By | September 9, 2013

Introduction to Machine Learning (2ed), by Ethem Alpaydin, MIT Press, 2010. ISBN 0-262-01243-X.

This book provides students, researchers, and developers a comprehensive introduction to the machine learning techniques. It is structured primarily as coursebook, which is a valuable teaching textbook for graduates or undergraduates. This book is also a good resources for self-study by researches and developers, but they have to be familiar with AI and advanced mathematics.

This book begins with an introduction chapter, followed by 18 chapters plus an appendix. Each chapter presents a stand-alone topic, beginning with a brief introduction and ending with notes. Therefore, the readers can quickly obtain an overview for the topic and catch the possible direction to further development in this subject area. The book covers a variety of machine learning techniques: supervised and unsupervised learning, parametric and nonparametric methods. All of these are followed by methods of how to assess and compare classification algorithms, combine multiple learners, and reinforce learning procedure.
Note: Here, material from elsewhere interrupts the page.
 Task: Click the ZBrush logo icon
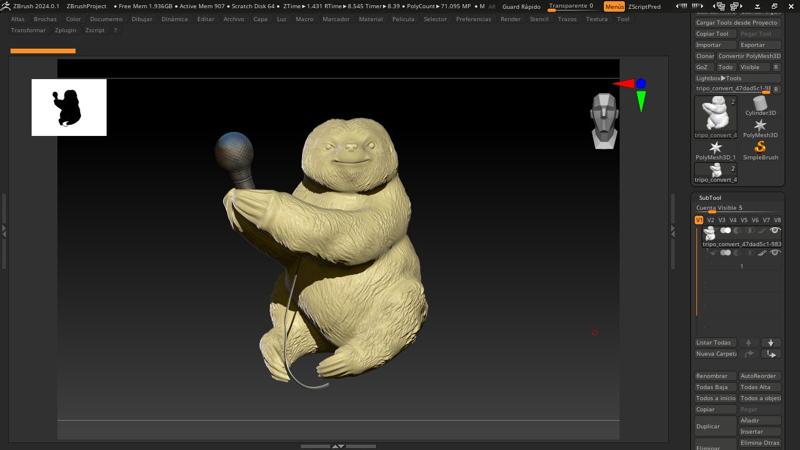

As a book dealing with machine learning, it presents a varied collection of the different programming techniques; however some topics are not well organized. In Bayesian decision theory, the multiple inputs and outputs case is a complex area, but this chapter only briefly mentions the preliminary knowledge. In chapter 3, Naive Bayes classifier is also a really important classifier, but it is not given the amount of space that it deserves. Chapter 6 has a section on linear discriminate analysis (6.6), which is better to located in Chapter 10.

Generally, examples present at the end of each chapter are often too simple. They lack some mathematical problems which can only appear when the size of examples is relative large. Furthermore, for the list of reference at the end of each chapter, it is disappointing that almost all references are dated from 2000 or earlier, but the publication of this book is 2010.

(Mitchell, 1997) is the closest substitute for this book, and worth keeping in your library. (Russell and Norvig, 2003) covers important aspects of machine learning as well as many related concepts such as knowledge representation, and different search heuristics. Although much of this content has earlier been covered by (Mitchell, 1997) and less so by (Russell and Norvig, 2003), this book still stands out.

References

  1. Mitchell, T. M. (1997). Machine Learning. McGraw-Hill, New York.
  2. Russell, S. J. and Norvig, P. (2003). Artificial Intelligence: A Modern Approach (2ed). Prentice Hall.